For European organizations, the impact of CVE-2025-38152 primarily manifests as a potential denial of service (DoS) condition on embedded Linux devices using affected NXP i.MX8MP and i.MX9 processors. These processors are commonly found in industrial control systems, automotive infotainment, IoT gateways, and other embedded applications. A kernel crash on such devices can lead to system downtime, loss of availability of critical services, and potential disruption of operational technology environments. In sectors such as manufacturing, automotive, telecommunications, and critical infrastructure, where embedded Linux devices are prevalent, this vulnerability could interrupt automated processes or communication systems. Although the vulnerability does not directly expose confidentiality or integrity risks, the resulting system instability could indirectly affect business continuity and safety-critical operations. European organizations deploying embedded Linux systems in smart factories, connected vehicles, or network edge devices should be aware of this risk. The absence of known exploits reduces immediate threat levels, but the vulnerability's presence in kernel code means that attackers with local access or firmware update capabilities could intentionally trigger the crash to disrupt services. The impact is thus more significant in environments where remote processor firmware updates are performed dynamically or remotely without strict validation controls. Overall, the threat is moderate but relevant for organizations relying on affected hardware platforms within Europe’s industrial and IoT ecosystems.

1. Apply Kernel Updates: Organizations should promptly update their Linux kernels to versions where this vulnerability is patched. The fix involves clearing the rproc->table_sz field during rproc_shutdown to prevent NULL pointer dereference. Monitoring Linux kernel mailing lists and vendor advisories for patches related to CVE-2025-38152 is critical. 2. Firmware Validation: Implement strict validation and integrity checks on remote processor firmware images before deployment.

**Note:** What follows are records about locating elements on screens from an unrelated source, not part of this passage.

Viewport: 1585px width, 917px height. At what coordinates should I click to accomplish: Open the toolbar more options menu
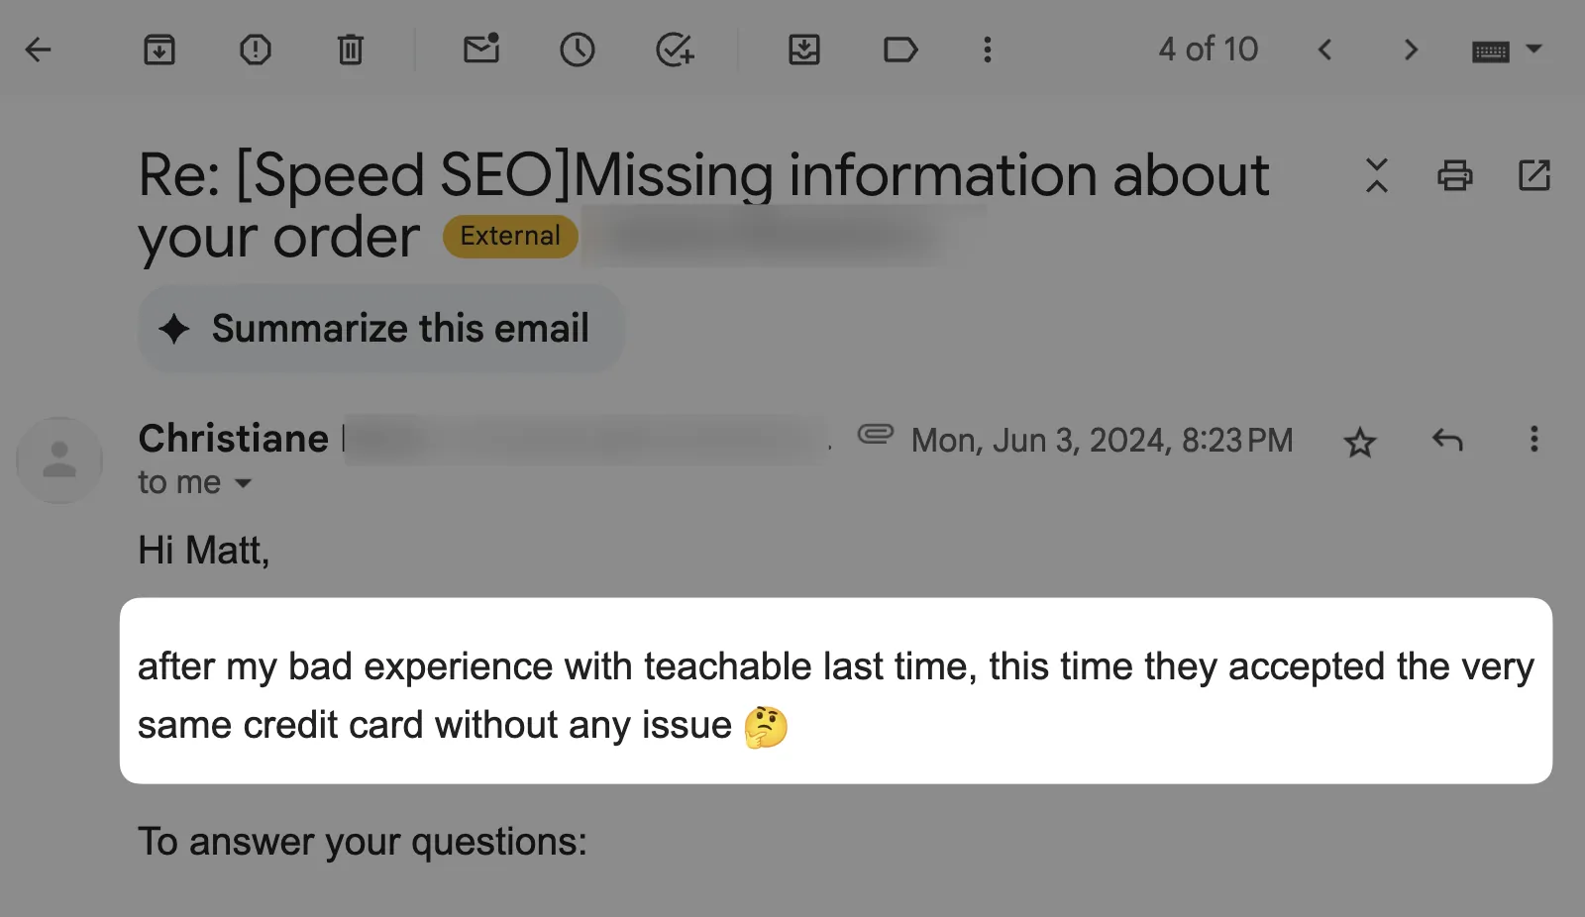tap(988, 50)
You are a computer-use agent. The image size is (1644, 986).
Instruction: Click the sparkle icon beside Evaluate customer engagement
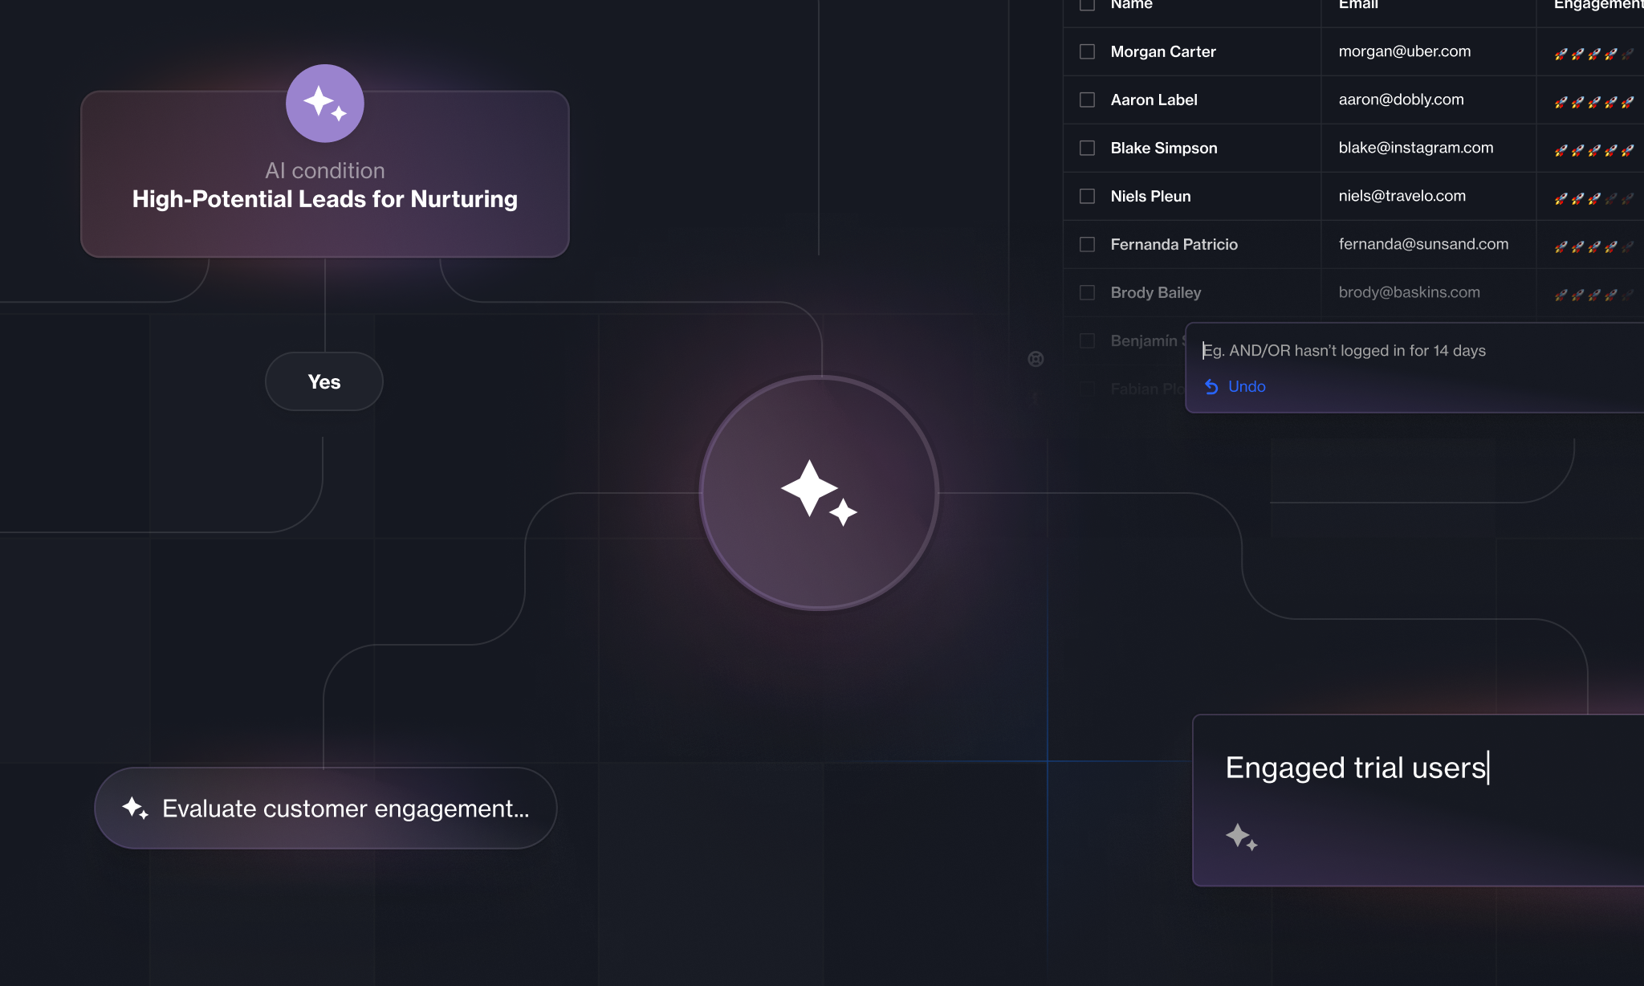135,808
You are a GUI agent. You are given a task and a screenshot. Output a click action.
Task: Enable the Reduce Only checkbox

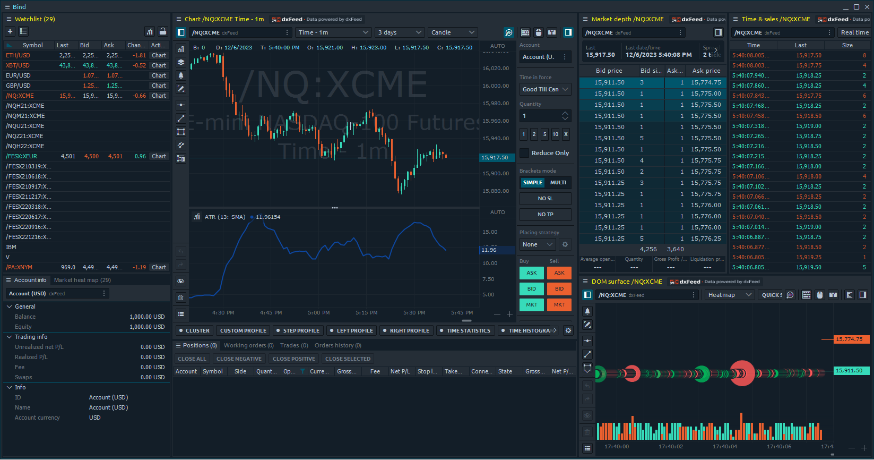click(x=524, y=153)
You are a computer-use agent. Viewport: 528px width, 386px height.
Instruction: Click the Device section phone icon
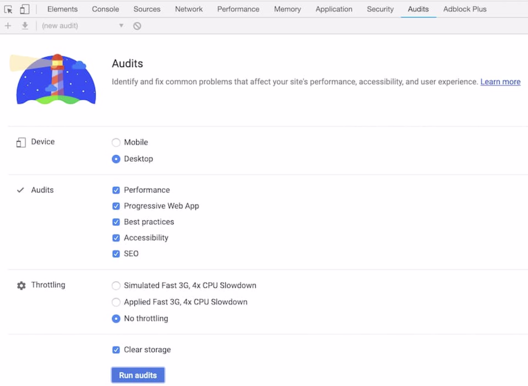tap(21, 142)
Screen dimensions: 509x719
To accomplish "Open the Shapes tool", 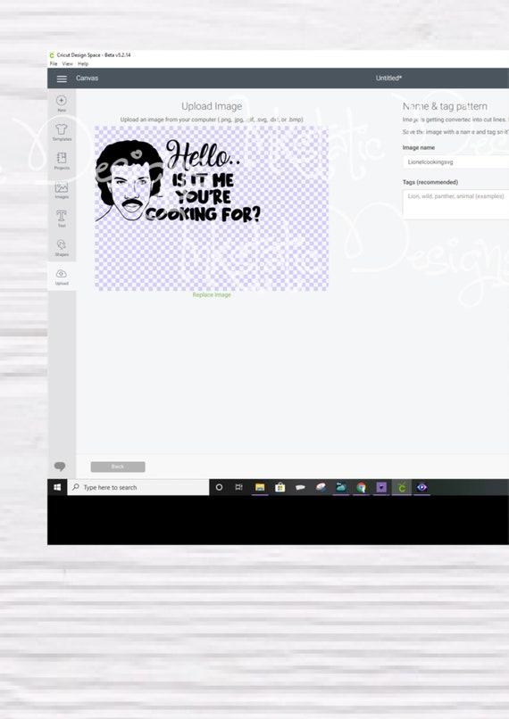I will [62, 248].
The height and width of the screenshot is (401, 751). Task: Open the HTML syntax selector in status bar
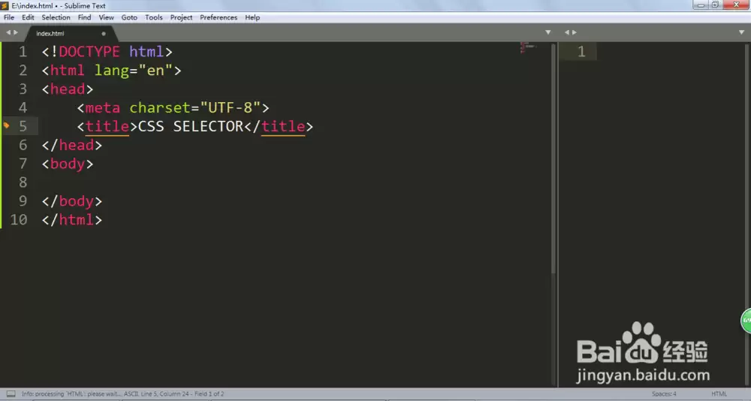(x=719, y=393)
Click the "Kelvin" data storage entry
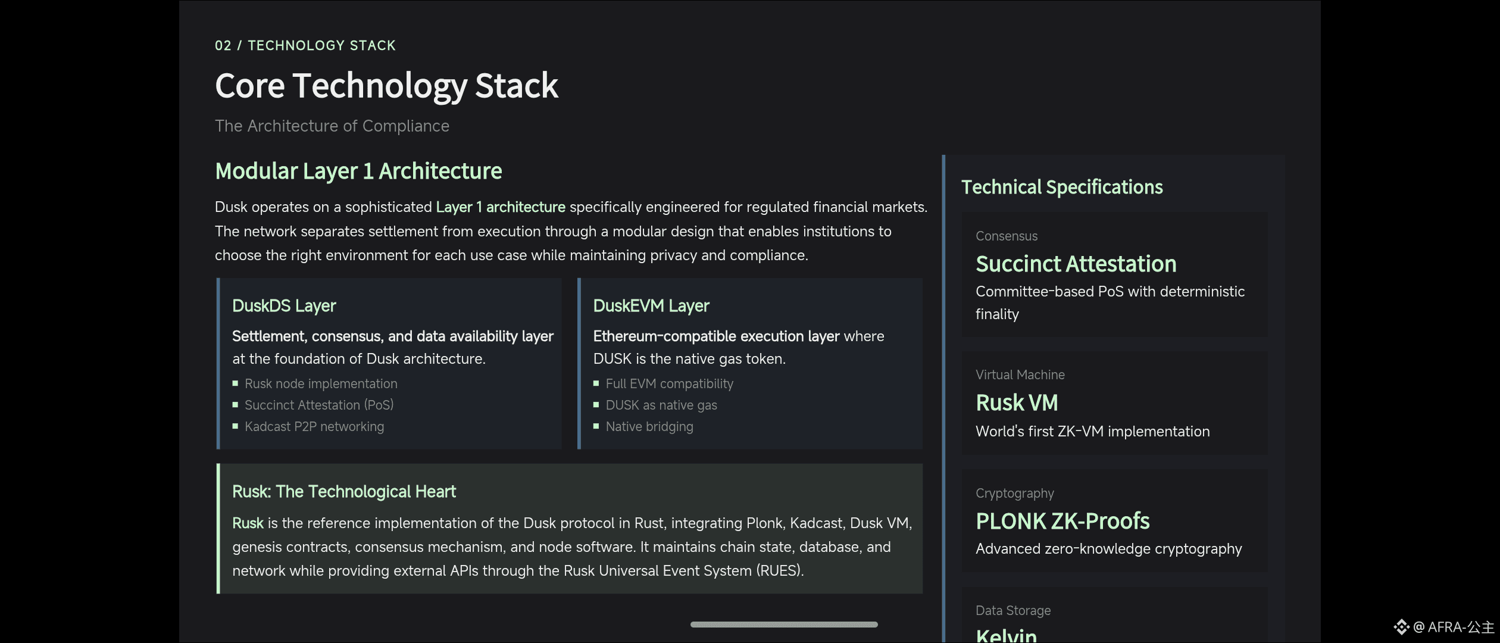 pos(1006,635)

Ensure that firmware updates do not omit the resource table if the system expects it, or handle such cases gracefully. 3. Controlled Firmware Update Procedures: Limit the ability to update remote processor firmware to trusted administrators and secure channels to prevent malicious or accidental deployment of incompatible firmware. 4. Monitoring and Logging: Enhance monitoring of kernel logs and system stability metrics on devices using affected processors to detect early signs of crashes or abnormal behavior related to rproc operations. 5. Redundancy and Failover: For critical systems, design redundancy and failover mechanisms to maintain availability in case of device crashes caused by this vulnerability. 6. Vendor Coordination: Engage with hardware and Linux distribution vendors to obtain patched kernel versions and guidance specific to embedded platforms using i.MX8MP and i.MX9 processors. 7. Testing: Before deploying firmware updates in production, conduct thorough testing in controlled environments to verify that remote processor startup and shutdown sequences do not trigger kernel crashes. These mitigations go beyond generic advice by focusing on firmware lifecycle management, kernel patching, and operational controls specific to embedded Linux environments.